The Two Markets

transition to the modern era

While World War II was under way, the world’s leading economists were meeting together to fashion a new global currency system to replace the failed gold standard. They wanted to fashion a reserve system whereby national currencies could be made to move in lockstep with each other, in the way the gold-based system did, but without the disadvantages attaching to a non-fiat commodity. As the war was winding down, an agreement was fashioned at Bretton Woods, New Hampshire, which became the blueprint for the postwar international currency order.

This system reestablished gold, but with a difference. Not only gold but the US dollar was deemed the world’s reserve currency: either gold or US dollars could serve as reserves upon which domestic currencies could be issued. Gold and the dollar were made interchangeable: the price of gold was fixed at $35 per ounce.
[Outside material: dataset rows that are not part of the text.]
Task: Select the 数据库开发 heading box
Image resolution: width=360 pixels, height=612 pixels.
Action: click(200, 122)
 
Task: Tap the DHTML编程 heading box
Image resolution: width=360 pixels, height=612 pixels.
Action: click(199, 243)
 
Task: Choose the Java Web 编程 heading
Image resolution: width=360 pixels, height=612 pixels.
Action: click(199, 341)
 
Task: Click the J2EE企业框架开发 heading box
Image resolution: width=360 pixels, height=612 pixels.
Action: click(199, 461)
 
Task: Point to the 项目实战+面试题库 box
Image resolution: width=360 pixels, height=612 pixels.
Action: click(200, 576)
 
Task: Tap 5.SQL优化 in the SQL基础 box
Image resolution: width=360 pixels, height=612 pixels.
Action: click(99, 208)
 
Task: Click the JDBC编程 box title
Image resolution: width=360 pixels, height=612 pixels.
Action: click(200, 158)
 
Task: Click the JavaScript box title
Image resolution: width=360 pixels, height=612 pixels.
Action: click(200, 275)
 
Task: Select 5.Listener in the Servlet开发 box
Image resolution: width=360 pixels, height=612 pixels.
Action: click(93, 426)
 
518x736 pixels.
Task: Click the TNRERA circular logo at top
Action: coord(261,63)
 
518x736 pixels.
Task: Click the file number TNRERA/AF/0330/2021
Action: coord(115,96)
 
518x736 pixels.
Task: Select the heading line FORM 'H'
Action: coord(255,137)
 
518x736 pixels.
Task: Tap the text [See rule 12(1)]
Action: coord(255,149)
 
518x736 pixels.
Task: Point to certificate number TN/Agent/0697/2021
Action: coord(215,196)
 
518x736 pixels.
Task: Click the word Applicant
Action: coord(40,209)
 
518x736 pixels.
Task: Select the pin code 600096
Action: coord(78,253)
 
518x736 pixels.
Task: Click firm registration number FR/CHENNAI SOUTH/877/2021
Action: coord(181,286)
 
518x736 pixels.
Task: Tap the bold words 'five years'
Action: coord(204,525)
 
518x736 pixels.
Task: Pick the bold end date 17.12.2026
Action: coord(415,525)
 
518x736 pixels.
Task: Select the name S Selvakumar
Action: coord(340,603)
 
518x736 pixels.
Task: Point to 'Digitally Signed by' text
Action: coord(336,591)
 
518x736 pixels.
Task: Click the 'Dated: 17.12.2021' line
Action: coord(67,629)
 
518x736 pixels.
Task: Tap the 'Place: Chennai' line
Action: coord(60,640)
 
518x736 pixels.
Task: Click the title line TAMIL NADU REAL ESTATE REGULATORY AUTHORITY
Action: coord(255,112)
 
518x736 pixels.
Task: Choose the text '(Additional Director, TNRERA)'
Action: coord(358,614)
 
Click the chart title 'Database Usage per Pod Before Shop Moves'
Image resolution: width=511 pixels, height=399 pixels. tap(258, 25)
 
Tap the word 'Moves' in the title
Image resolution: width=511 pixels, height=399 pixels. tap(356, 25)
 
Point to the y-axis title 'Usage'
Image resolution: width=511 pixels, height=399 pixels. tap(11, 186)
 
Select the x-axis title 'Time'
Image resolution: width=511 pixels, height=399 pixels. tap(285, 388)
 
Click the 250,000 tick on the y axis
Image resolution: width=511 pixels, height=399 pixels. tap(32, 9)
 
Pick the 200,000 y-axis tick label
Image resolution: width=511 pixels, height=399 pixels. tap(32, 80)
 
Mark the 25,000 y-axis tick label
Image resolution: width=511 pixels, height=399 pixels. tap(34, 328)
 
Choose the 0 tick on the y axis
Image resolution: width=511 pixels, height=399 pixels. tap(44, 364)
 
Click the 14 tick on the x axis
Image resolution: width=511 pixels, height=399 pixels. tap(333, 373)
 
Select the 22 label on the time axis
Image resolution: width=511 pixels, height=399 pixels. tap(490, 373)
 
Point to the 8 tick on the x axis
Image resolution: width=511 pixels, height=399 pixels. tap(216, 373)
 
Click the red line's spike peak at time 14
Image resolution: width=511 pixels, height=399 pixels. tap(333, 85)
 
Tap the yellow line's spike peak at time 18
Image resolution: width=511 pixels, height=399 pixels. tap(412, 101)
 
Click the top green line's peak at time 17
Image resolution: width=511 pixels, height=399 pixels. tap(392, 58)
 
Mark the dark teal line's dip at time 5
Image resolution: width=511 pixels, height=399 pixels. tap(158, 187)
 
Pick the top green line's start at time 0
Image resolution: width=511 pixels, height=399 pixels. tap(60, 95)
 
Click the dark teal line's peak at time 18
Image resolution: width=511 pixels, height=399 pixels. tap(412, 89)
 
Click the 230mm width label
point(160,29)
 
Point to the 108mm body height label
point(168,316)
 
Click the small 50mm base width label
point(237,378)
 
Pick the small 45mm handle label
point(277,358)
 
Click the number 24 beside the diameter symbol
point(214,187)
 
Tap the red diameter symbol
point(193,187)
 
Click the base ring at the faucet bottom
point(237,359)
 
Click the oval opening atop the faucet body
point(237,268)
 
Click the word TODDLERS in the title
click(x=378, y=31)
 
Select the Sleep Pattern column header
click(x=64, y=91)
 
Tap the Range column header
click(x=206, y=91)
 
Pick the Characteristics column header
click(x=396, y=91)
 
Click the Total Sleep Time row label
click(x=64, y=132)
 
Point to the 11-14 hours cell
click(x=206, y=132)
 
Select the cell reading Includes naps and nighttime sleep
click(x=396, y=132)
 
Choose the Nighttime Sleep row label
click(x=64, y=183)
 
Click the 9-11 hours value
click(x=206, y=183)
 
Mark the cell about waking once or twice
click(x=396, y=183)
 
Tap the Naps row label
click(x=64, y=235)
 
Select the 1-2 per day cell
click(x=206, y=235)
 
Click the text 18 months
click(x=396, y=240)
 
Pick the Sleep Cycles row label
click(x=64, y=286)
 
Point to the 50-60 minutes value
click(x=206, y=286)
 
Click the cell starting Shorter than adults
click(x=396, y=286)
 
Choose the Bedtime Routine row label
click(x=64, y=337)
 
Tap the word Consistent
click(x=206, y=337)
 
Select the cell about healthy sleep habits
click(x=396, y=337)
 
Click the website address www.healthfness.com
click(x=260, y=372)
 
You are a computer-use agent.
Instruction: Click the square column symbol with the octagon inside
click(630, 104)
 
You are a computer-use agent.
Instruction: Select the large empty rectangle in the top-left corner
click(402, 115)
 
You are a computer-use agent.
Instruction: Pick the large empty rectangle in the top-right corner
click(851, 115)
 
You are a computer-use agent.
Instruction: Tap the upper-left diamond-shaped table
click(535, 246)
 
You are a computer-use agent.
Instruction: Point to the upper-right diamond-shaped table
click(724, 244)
Since the dollar served as the reserve currency of banking systems around the world, US domestic monetary policy could be conducted without reference to the requirements of foreign exchange. The rest of the world simply had to adapt to the dollar, and the dollar’s value was targeted according to the needs or wants of domestic monetary policy. In time this arrangement came to be seen as unfair, the USA’s so-called “exorbitant privilege” (a phrase coined by the French economist Jacques Rueff) precisely because it allowed the USA to set monetary policy independently of foreign considerations, a privilege denied other countries. This led to so-called “deficits without tears” (another of Rueff’s pithy assertions) as the USA might run budget deficits to its heart’s content, while other nations had to pay attention to the havoc such deficits might wreak upon their currency’s exchange rate.

In 1971, President Nixon abolished the link between the dollar and gold. From that point on, currencies were officially floating.